§ **Request 1**
Answer these about the South Wales cruise post:
(a) What time is the meetup in the Newport car park?
(b) Where can someone running late catch up with the group?
(c) According to the update, which other cruise will the group also meet?
§ **Request 2**
Reproduce the part of the South Wales cruise post starting at "Click my sig" and ending at "cruise as well !".

::: Selected extract :::

# SOUTH WALES cruise to Event TT07



## conlechi (May 6, 2006)

Hi Folks,

1st July Sunday Cruise from South Wales to Donnington for the TT07 National event 8) 
Meeting up just off Junction 24 of the M4 in Newport McDonalds car park NP18 2NX, Chepstow Road , Langstone , Early 7am, http://www.mcdonalds.co.uk/asp/locator/index.asp use post code

then cruise up to the M5 ,meet up with a cruise from the South West then on to Donnington

Everyone welcome 

*LIST OF PEOPLE COMMING *

Conlechi 
O5prey
Major Problem
Yellow Peril
ttjay
chappers51
Gpower
Cass

Sally Woolacot , meeting at Stensham

Anyone else comming ? please let me know , don't want to be waiting for someone thats decided not to come !

if you are running late catch us up at Strensham where we will be stopping to meet the South West Cruise

Click my sig for tickets if you have not already got them :wink:

thread will be updated in the run up to the event

UPDATE ,
as well as the South West Cruise we will be meeting up with the West Midlands cruise as well !

::: Information supplied :::

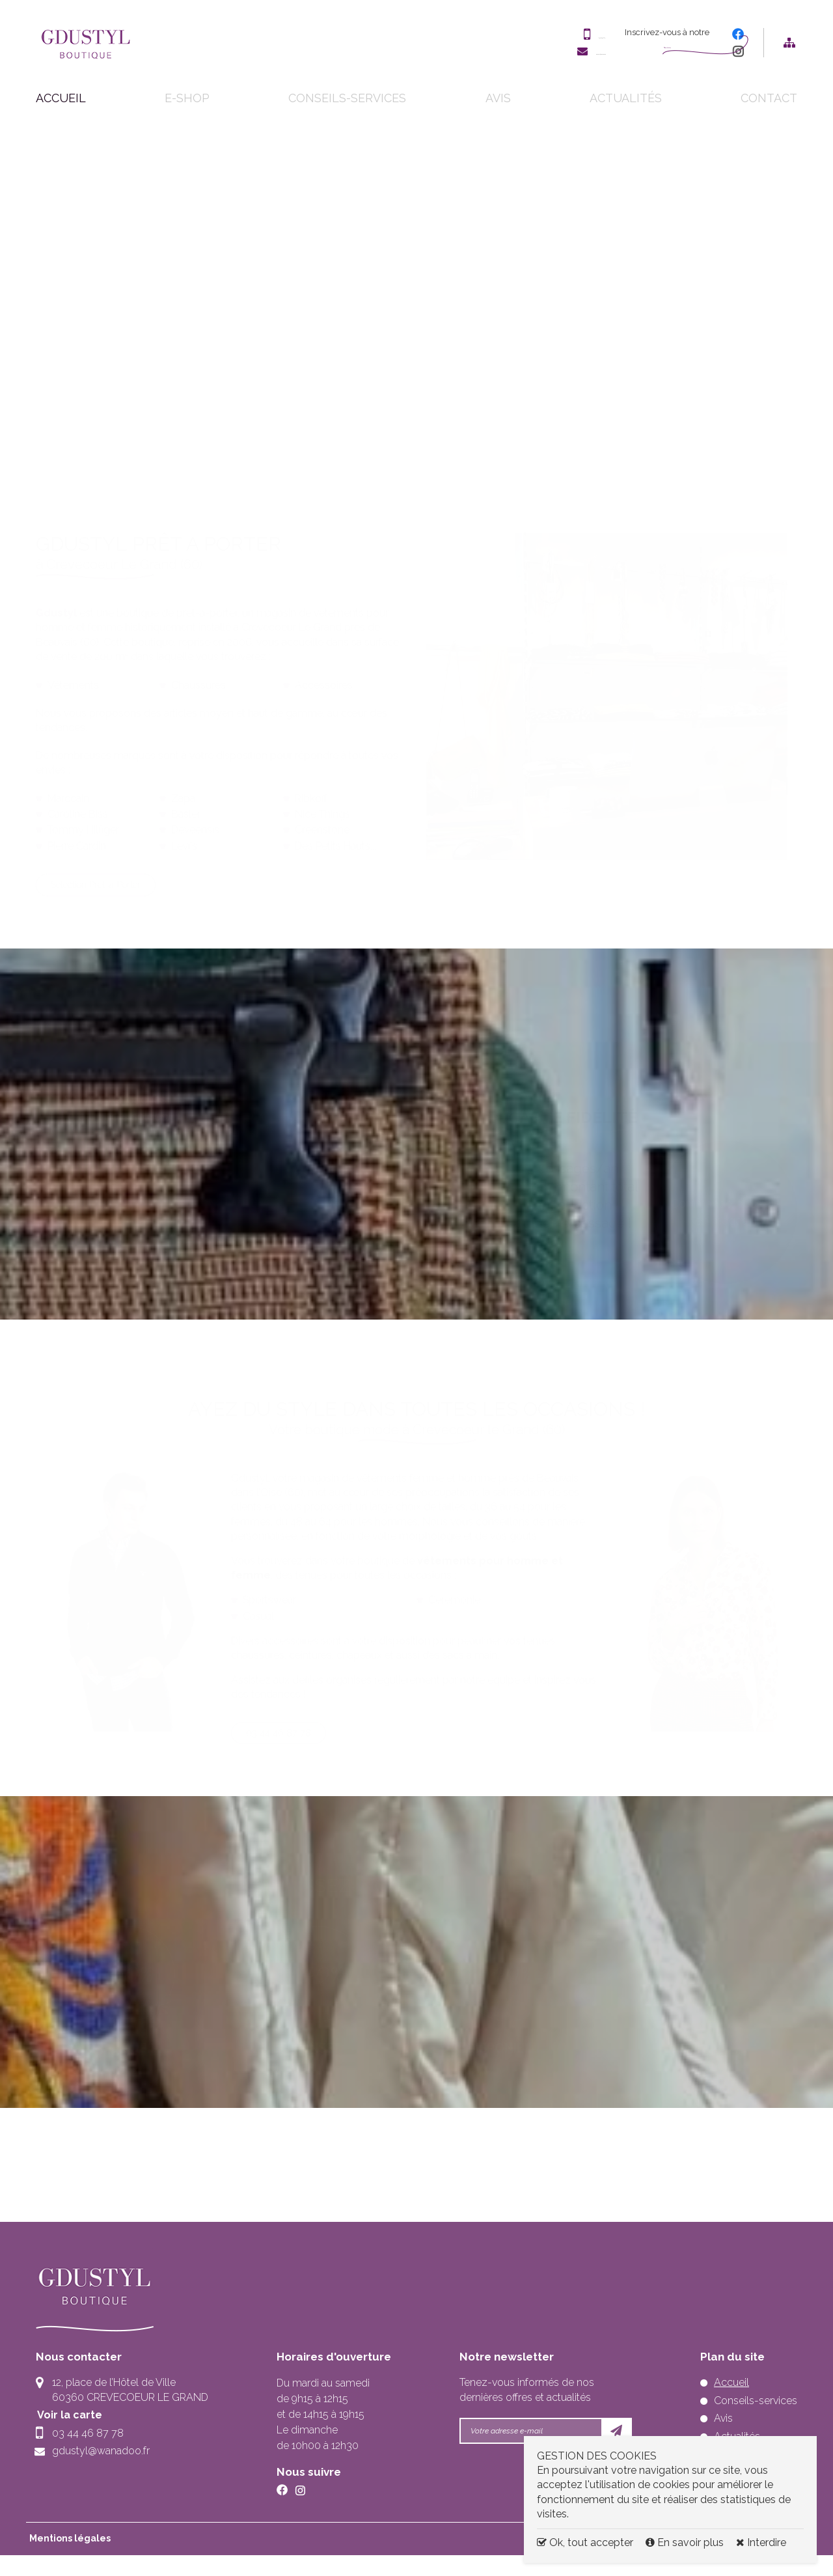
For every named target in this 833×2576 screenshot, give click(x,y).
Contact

:::

§ **Right answer 1**
(a) Early, at 7am.
(b) At Strensham.
(c) The West Midlands cruise.

§ **Right answer 2**
Click my sig for tickets if you have not already got them :wink:

thread will be updated in the run up to the event

UPDATE ,
as well as the South West Cruise we will be meeting up with the West Midlands cruise as well !